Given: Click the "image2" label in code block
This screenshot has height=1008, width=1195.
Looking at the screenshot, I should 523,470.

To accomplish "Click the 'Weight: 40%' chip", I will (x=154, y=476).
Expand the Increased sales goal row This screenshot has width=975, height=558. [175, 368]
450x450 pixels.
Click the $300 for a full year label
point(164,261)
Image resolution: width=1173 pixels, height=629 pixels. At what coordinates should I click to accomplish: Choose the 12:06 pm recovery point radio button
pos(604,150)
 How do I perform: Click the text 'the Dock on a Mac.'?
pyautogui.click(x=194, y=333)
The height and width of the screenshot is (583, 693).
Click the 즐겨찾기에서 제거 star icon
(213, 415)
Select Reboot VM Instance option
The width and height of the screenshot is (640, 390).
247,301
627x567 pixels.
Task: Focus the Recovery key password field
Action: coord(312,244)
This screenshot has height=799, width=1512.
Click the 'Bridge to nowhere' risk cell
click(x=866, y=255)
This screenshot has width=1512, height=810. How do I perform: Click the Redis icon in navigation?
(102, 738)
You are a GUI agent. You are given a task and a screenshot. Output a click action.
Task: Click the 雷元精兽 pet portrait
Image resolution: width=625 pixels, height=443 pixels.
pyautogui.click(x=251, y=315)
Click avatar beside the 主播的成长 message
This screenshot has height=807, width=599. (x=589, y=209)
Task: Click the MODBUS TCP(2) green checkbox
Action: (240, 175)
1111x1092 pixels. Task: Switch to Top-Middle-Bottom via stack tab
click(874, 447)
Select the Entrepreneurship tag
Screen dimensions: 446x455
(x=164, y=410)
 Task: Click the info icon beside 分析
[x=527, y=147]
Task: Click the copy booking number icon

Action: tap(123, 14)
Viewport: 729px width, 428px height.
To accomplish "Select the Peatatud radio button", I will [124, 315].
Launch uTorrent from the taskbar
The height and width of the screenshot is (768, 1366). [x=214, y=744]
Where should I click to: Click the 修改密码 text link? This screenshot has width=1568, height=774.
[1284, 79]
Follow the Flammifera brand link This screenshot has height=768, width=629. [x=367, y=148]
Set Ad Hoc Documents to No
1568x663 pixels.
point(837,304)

= WHAT TO DO =
Go through the records. Copy each line where "will" appears.

= EXERCISE ANSWER =
To accomplish "Click the 'Weight: 40%' chip", I will (x=154, y=476).
To accomplish "Select the Peatatud radio button", I will [124, 315].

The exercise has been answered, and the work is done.